Bu olayla birlikte ağalık sistemi ile ona güç veren koruculuk sisteminin yeniden gözden geçirilmesinin önemini bir kez daha ortaya koyduğunu belirten Kurtulmuş, 'Bölgedeki ağalık sistemi; devletin imkanlarını da kullanarak, koruculuk sistemini sıradan masum ve kimsesiz vatandaşın üzerinde baskı unsuru olarak kullanıyor. Öyle anlaşılıyor ki, bu kadar çok ağır silahın kullanıldığı bu katliam, devletin ülkeyi korusun diye verilmiş olan silahların kendi kişisel cani amaçları için kullanabileceği kadar serbest olduğunu açık bir şekilde ortaya koyuyor. Bunları herkesin düşünmesi lazım. Olayın şokunu atlattıktan sonra, her şeyin normale dönmüş gibi devam etmemesi gerekir' dedi. Olayın başka bir yönünün ise, bir insanın canice başka bir insanın canına nasıl kıydığı sorusu olduğuna işaret eden Kurtulmuş, 'Bu kadar insanlıktan, maneviyattan, sıradan bir insanda, hatta sıradan bir vahşi hayvanda dahi olan asgari düzeyde bir insani şarta; bu insanlar nasıl sahip değil. Bu insanlar nasıl bu kadar maneviyatsız, insaniyetsiz hale geldi? Türkiye bu vesile ile maneviyat eğitimini bir kez daha ciddiye alması ve gözden geçirmesi gerekir. Bir insanın canına kıyan, bütün insanlığı öldürmüş gibidir, bir insanı dirilten bütün insanlığı diriltmiş gibidir ruhuyla yetiştirilecek yeni nesillere ihtiyaç var' dedi. Kurtulmuş, bu katliamın son, bu konudaki sorunlardan kurtulmak için ise ilk adım olmasını, namaz kılarken hayatını kaybedenlerin şehitlik mertebesine ulaşmaları temennisinde bulundu.

İktidara hazırlık çalışması

29 Mart seçimlerinden sonra gelmiş olduğu seviyenin aldığı yüzde 5,2'lik oydan daha fazla bir çekim gücü ortaya koyduğunu belirten Kurtulmuş, 'Yüzde 5 oy almış bir partiyiz. Ama kamuoyunda yüzde 50 oy almış gibi algılanıyoruz. Bu olumlu ve müspet gelişmedir' dedi. Bu olumlu havanın devam etmesi için dört alanda çalışmalarını sürdüreceklerini belirten Kurtulmuş, yaz döneminin sonuna kadar teşkilatların kuvvetlendirileceğini, halkla ilişkilerde atağa geçileceğini, tanıtma ve iletişim stratejilerinin geliştirileceğini, ülkenin sorunlarına yönelik çözümler için ciddi mutfak çalışmaları yapacaklarını vurguladı. Halkla ilişkiler alanındaki yapılacak çalışmaların bu seçimde Saadet Partisi'ne duyulan sempatileri kalıcı tutum haline dönüştürmeyi amaçladığını vurgulayan Kurtulmuş, 'Bunun için şimdiye kadar yapmış olduğumuz halkla ilişkiler çalışmalarının ötesinde, daha aktif ve yeni çalışmalar yapmamız gerekiyor' diye konuştu. Kurtulmuş, bu çalışma çerçevesinde her şehirdeki sivil toplum kuruluşları, gruplar, sendikalar, dernekler ve bütün kuruluşlarla temasa geçileceğini kaydetti. Kurtulmuş, 'Bu çalışmalar en kısa zamanda tamamlanacak. Saadet Partisi, yaz dönemi sonunda, erken seçime ve iktidarı devralmaya hazır hale gelecektir' dedi.

▶ _Ham veriler_:
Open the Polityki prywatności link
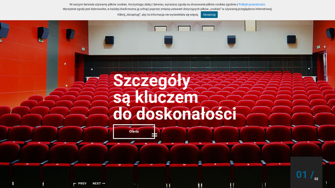The height and width of the screenshot is (188, 335). (x=252, y=5)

▶ _Görevler_:
1 – Kaynak metinde "29 Mart seçimlerinden sonra" diye başlayan paragrafı, ana bilgilerini koruyarak madde listesine dönüştür.
2 – Kurtulmuş'un açıklamalarını aktaran kaynak metni, son cümlesinden sonra sürdür.

▶ _Sıralı cevaplar_:
1 –
- Kurtulmuş'a göre parti, 29 Mart seçimlerinden sonra aldığı yüzde 5,2'lik oydan daha büyük bir çekim gücü gösteriyor. Yüzde 5 oy almalarına karşın kamuoyunda yüzde 50 oy almış gibi algılanıyorlar. Kurtulmuş bunu olumlu bir gelişme olarak görüyor.
- Bu havanın sürmesi için dört alanda çalışılacak:
  - yaz sonuna kadar teşkilatlar güçlendirilecek,
  - halkla ilişkilerde atağa geçilecek,
  - tanıtma ve iletişim stratejileri geliştirilecek,
  - ülkenin sorunlarına çözüm için ciddi mutfak çalışmaları yapılacak.
- Halkla ilişkiler çalışmalarının amacı, seçimde Saadet Partisi'ne duyulan sempatiyi kalıcı bir tutuma dönüştürmek. Bunun için şimdiye kadarkilerin ötesinde, daha aktif ve yeni çalışmalar gerekiyor.
- Her şehirde sivil toplum kuruluşları, gruplar, sendikalar, dernekler ve bütün kuruluşlarla temasa geçilecek.
- Çalışmalar en kısa zamanda tamamlanacak. Saadet Partisi yaz dönemi sonunda erken seçime ve iktidarı devralmaya hazır hale gelecek.

2 –
AKP'nin en son as kadrosu

Kabine revizyonu konusundaki bir soruya da cevap veren Numan Kurtulmuş, yeni bakanlara milletin beklentileri doğrultusunda icraatlar yapması temennisiyle, başarılar diledi. Kurtulmuş, 'Biz prensip itibariyle, iktidarda kim olursa olsun doğru işler yaptıkları müddetçe her doğrunun yanında oluruz. Bildiğimiz doğruları söyleriz. Ancak yapılan her yanlışın karşısında yıldırım ve bora oluruz. O yanlışın düzeltilmesi için bütün gücümüzle mücadele ederiz' dedi.

Peşin peşin kimseyi suçlamadıkları gibi icraatları karşısında asla sözlerini sakınmayacaklarını ifade eden Kurtulmuş, revizyonu şu sözlerle değerlendirdi: 'Kabinede revizyon değil deprem olmuştur. 9 yeni bakan gelmiş, 8 bakan yer değiştirmiştir. Bu zannediyorum, AKP hükümetinin çıkarabileceği en son as kadrosudur. Hani bir futbol maçında, antrenörler en güçlü adaylarını, en iyi oynayacaklarını varsaydıkları futbolcuları en sona bırakırlar. Özellikle kader maçlarında. Böylece maçın kritik anlarında maçı değiştirecek kadroları sahaya sürerler. Demek ki, bu değişiklik şunu gösteriyor; Hükümet için artık maçın kritik dakikaları gelmiştir' dedi. Kabinenin kimlerden ve nasıl oluştuğundan ziyade ekonomi, dış politika ve Anayasa değişikliği gibi alanlardaki icraatların önemli olduğunu vurgulayan Kurtulmuş, 'Milletimizin beklentileri çerçevesinde hareket ederlerse teşekkür ederiz. Ama bunları yapmazlarsa, karşılarına çıkar sözlerimizi söyleriz' dedi. (Milli Gazete)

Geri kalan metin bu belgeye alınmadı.